Reasons why minorities receive more costly end-of-life care are
unclear; the study had no data to explain that. But Emanuel and
other doctors offered several theories.
“Some of it may be preference. Some of it may be fear-based,”
Emanuel said.
Distrust of doctors and suspicions about getting less attentive
treatment than whites likely is another factor, the study authors
said.
Also, because of cultural or spiritual beliefs, some minorities are
more likely to hold out hope for a miraculous recovery, or to oppose
letting doctors play God and hasten death by abandoning treatment,
said Dr. Elbert Huang, a Chinese-American physician with the
University of Chicago Medical Center.
Letting doctors withdraw aggressive end-of-life treatment is mostly
a western European approach, Huang said.
In a smaller, earlier study of healthy elderly patients in
Rochester, N.Y., Dr. William Bayer said he found blacks were more
likely than whites to say they would favor aggressive treatment even
after brain death.
Blacks in that study tended to believe that “if God wants to take
our lives, he will decide when and where that will happen,” said
Bayer, of the University of Rochester Medical Center.

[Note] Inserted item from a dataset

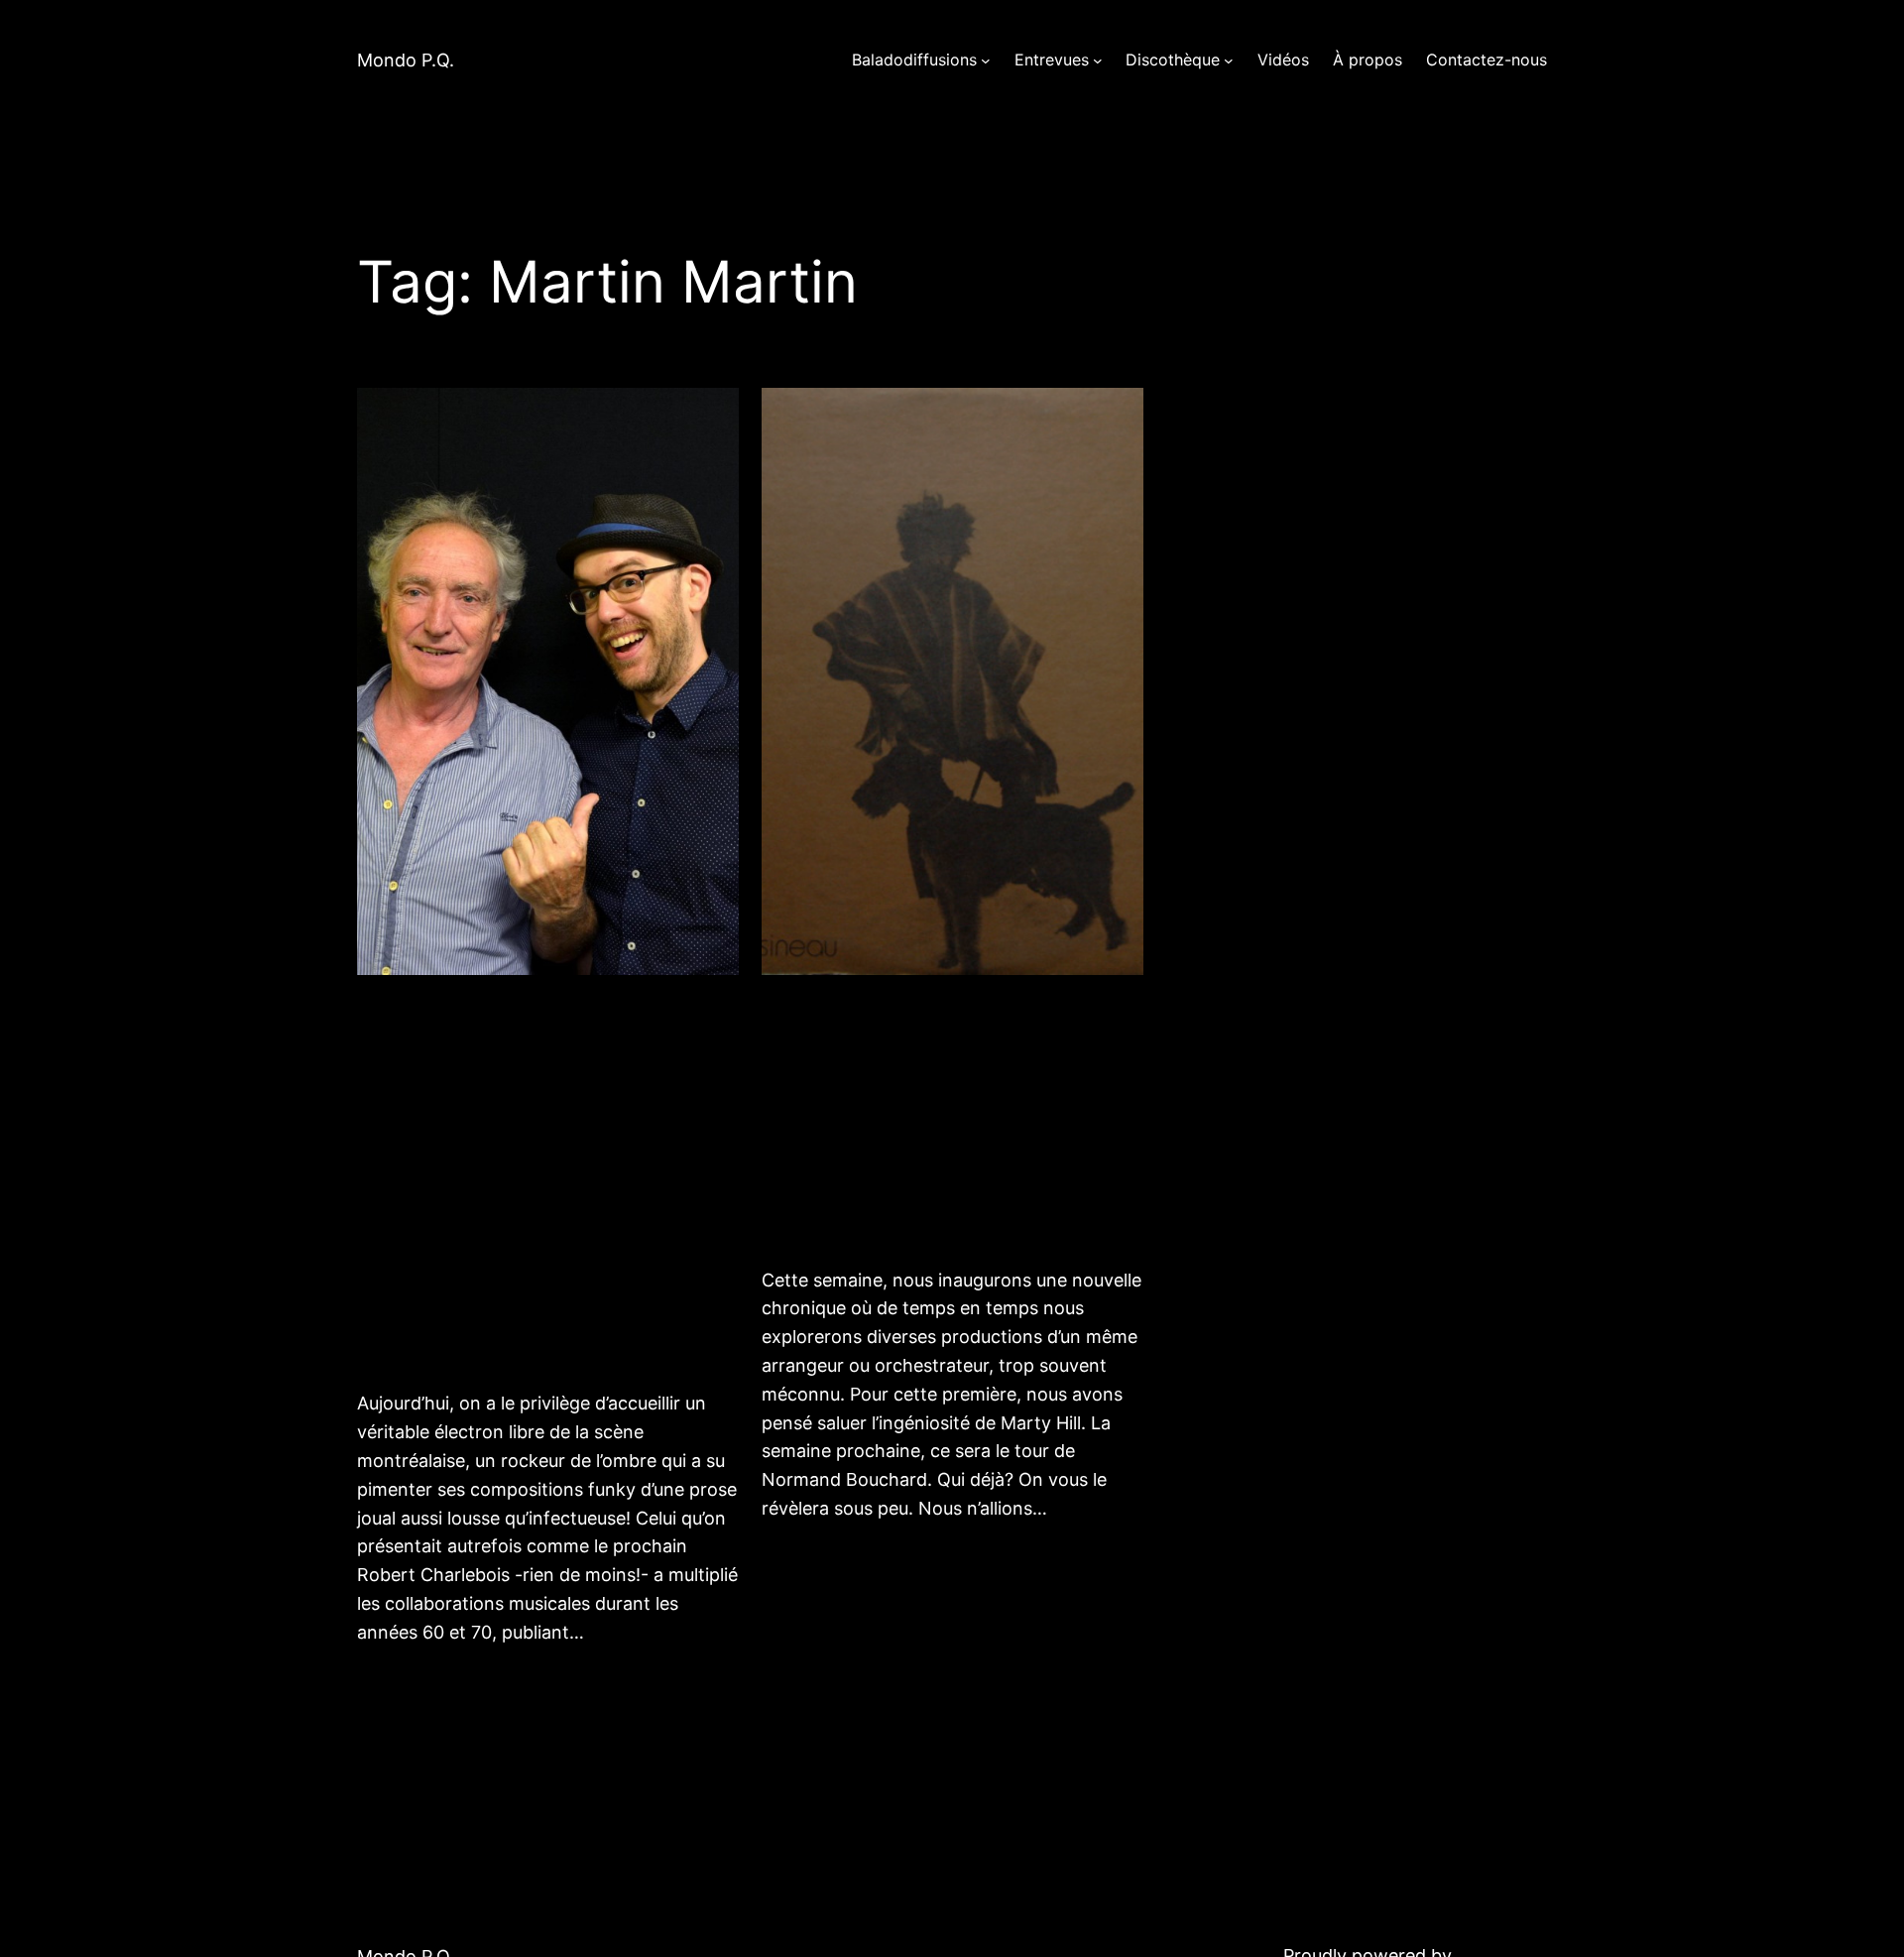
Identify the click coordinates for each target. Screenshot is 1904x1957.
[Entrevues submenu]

Dr. Otis Brawley, a black physician in Atlanta and chief medical
officer for the American Cancer Society, said the new findings “make
sense.”
“They play into all of my prejudices and they play into all of my
personal experiences,” Brawley said.
He said other reasons contribute to the phenomenon.
Because low-income minority patients often get less preventive
medical care, they’re less likely than whites to have long-term
relationships with doctors, Brawley said. So physicians who treat
them late in life may be strangers unwilling to “pull the plug”
without knowing their wishes.
Also, Brawley said, black patients often have splintered families,
and estranged relatives are in charge of making end-of-life
decisions.
“They feel guilt about saying, ‘let this patient die,’” he said.
“The breakdown of the family in certain cultures contributes
somewhat to this phenomenon,” he said. “I’ve seen it so many times.”